The program was top class. It started with the trees themselves, from buds to ripe fruit. It moved on to the birds, the monkeys and the apes, the wildlife that depend on the forest. It reached into the surrounding farms to provide the human context that will determine the future of the forest.

Huge thank yous needs to go to Geoffrey Muhanguzi, the director, a quiet man of enormous authority and depth, to the effervescent Zephyr, facility manager, to Dr Caroline Asiimwe, Conservation Coordinator, to Moreen Uwimbabazi, bird bander extraordinaire and to all the field assistants and station staff that made our stay so rewarding.

What of the flagship research?

As food supplies decline, chimps in the Budongo Forest are raiding farmers’ crops. What is causing the decline in food? How can the area support both farmers and primate foragers?

The phenologists are keeping a close eye on forest productivity. We must take their word for it that, for now, productivity is declining. Our observations will do nothing to explain why that is the case.

Chimpanzees are raiding farmers’ crops. Well, it was probably always thus. More frequently now because of declining fruiting? The research model will not answer that, largely because the people asking the question have done a lot to improve conditions for the chimpanzees, numbers have increased and so has their health.

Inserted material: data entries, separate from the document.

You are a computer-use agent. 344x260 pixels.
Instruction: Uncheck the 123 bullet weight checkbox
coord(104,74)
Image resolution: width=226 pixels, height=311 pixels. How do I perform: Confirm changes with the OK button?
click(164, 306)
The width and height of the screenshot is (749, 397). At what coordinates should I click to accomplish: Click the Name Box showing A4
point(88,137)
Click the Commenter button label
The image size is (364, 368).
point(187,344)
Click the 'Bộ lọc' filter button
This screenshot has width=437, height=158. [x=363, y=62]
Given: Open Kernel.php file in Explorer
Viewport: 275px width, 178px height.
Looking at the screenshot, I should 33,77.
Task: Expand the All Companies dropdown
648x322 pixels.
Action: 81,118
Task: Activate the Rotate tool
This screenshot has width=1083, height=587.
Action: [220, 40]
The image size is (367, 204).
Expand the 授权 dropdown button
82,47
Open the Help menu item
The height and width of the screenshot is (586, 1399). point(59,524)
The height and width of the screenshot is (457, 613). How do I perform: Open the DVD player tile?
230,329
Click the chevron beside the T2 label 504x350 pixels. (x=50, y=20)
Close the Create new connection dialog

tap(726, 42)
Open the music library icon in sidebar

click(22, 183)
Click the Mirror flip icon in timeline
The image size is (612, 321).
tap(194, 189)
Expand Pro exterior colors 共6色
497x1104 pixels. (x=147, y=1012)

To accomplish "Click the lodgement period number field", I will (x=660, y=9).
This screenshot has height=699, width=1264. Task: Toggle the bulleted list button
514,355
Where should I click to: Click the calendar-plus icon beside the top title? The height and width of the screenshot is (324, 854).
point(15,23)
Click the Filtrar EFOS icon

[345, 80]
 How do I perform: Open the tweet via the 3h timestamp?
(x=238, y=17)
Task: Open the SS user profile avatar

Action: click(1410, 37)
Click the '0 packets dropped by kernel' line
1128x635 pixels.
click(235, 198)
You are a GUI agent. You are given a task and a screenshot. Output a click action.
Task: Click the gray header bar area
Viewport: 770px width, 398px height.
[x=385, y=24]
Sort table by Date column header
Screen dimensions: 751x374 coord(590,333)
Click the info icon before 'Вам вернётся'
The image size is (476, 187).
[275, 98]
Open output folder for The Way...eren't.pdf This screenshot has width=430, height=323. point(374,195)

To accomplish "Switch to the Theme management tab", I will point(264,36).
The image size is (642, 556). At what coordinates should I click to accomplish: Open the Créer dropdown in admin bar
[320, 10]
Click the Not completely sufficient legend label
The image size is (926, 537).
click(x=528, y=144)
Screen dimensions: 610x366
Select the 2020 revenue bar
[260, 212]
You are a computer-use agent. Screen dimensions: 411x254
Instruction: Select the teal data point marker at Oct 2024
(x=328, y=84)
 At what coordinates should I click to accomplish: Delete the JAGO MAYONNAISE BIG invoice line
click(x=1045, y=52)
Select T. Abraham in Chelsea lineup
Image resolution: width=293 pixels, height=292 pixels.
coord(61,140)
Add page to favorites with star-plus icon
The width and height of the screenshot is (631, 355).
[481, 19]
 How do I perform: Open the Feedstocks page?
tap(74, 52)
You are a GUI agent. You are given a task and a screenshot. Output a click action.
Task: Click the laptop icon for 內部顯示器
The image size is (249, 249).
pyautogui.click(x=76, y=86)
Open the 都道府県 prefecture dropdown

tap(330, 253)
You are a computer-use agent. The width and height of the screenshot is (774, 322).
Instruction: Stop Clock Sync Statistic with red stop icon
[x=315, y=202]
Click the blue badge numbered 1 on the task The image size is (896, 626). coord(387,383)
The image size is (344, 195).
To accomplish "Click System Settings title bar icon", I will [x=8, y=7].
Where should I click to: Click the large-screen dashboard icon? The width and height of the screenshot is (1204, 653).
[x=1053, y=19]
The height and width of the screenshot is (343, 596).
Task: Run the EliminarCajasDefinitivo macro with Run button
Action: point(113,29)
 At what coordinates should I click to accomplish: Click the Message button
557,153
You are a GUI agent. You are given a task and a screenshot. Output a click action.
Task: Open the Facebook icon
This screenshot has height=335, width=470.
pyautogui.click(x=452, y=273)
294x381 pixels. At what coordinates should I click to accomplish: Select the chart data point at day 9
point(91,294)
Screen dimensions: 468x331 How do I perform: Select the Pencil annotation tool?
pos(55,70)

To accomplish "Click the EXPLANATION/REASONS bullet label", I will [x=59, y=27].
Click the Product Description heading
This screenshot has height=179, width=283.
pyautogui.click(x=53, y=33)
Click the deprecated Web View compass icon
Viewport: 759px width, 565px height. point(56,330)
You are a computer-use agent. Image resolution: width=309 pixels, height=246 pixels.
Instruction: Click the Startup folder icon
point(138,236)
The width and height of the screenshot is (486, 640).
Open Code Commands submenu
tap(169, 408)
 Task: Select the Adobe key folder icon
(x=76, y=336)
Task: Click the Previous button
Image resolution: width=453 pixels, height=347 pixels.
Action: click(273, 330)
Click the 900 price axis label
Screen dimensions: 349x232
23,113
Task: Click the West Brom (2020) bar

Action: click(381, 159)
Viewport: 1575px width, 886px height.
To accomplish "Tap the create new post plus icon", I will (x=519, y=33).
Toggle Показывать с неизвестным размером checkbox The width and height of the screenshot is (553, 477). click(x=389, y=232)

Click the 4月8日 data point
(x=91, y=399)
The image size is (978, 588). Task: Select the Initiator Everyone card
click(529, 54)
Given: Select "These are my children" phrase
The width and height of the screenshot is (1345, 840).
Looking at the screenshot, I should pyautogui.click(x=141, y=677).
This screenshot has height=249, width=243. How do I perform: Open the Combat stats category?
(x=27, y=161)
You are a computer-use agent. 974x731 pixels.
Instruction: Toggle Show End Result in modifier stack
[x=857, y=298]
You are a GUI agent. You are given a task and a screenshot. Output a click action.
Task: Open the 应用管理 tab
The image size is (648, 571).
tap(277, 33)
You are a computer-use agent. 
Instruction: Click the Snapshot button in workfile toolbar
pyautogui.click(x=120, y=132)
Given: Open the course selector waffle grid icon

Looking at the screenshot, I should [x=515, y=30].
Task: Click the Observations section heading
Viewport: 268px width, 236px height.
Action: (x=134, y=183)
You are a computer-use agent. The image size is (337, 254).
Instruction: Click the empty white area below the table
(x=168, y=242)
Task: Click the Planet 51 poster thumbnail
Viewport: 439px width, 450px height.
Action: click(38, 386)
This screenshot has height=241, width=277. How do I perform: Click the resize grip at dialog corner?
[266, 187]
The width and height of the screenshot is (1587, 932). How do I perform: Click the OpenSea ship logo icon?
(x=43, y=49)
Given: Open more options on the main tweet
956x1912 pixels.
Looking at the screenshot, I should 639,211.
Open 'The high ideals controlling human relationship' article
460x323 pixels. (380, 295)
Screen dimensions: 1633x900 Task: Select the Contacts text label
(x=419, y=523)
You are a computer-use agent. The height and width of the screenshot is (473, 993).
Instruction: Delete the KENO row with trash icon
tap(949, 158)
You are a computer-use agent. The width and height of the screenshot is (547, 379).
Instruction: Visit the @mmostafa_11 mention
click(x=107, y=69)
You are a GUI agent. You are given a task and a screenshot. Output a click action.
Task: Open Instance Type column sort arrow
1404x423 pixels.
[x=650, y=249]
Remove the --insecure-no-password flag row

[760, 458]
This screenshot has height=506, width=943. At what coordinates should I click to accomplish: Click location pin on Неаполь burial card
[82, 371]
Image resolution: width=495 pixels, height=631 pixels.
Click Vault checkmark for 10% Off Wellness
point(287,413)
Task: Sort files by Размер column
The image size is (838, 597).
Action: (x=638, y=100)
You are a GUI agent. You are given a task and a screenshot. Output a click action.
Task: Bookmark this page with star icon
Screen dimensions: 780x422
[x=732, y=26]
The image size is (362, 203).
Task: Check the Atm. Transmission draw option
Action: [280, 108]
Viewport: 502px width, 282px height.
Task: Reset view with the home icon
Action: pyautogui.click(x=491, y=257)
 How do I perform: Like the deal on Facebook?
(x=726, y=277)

As they tend towards the carrying capacity of their habitat they will look to take advantage of the crops next door, regardless of forest productivity.

Do the farmers care? Regarding chimpanzees – no. Their concern is the enormous amount of human time taken in guarding their fields. Losses are tolerable if the animals are promptly driven away. Losses are total if the crops are not guarded. So long as baboons, bush pigs and monkeys raid crops those crops must be guarded. Full time. Partial reduction of raiding will not reduce the time spent guarding by the farmer and their family.

So if our efforts as researchers did not break any new boundaries in science did we make any contribution at all?

Yes we did. If you want to maintain a research facility focused on chimpanzees that is available to undergraduate and postgraduate students you need people in the field to maintain habituation of the animals, you need accommodation and you need expertise. In other words you need money.

One way to get the money is to build a five star hotel and fill it with rubberneckers. That requires considerable capital input and entails a large commercial risk. If successful it might bring a host of new problems in its wake.

Alternatively a steady stream of interested and motivated visitors who will take one star accommodation in their stride and pay their way will bring in some of that much needed income. That was us … quiet and intelligent tourists who paid our money and in exchange were given an experience way more valuable than our meagre contribution.

We helped to support a facility that is doing a great job.

Could it be you?

It can and it should be you. There is almost certainly an Earthwatch expedition that will appeal. If it’s to be Budongo you need to be sure that:-

  • you can walk 15km a day (10 miles)
  • some of it at 5 km/hr (3 mph)
  • you can and are prepared to use a squat toilet

So here are the links. Click now.

The food, by the way, was delicious.

Black-and-white Casqued Hornbill

 

 

Snare Patrol …

Our last full day as Earthwatch Researchers at Budongo would be spent on patrol looking for signs of illegal activity in the forest.

Hunting in the forest was once the legitimate pursuit of some families. They could eat or sell what they caught. What they have done honourably for many generations is now poaching.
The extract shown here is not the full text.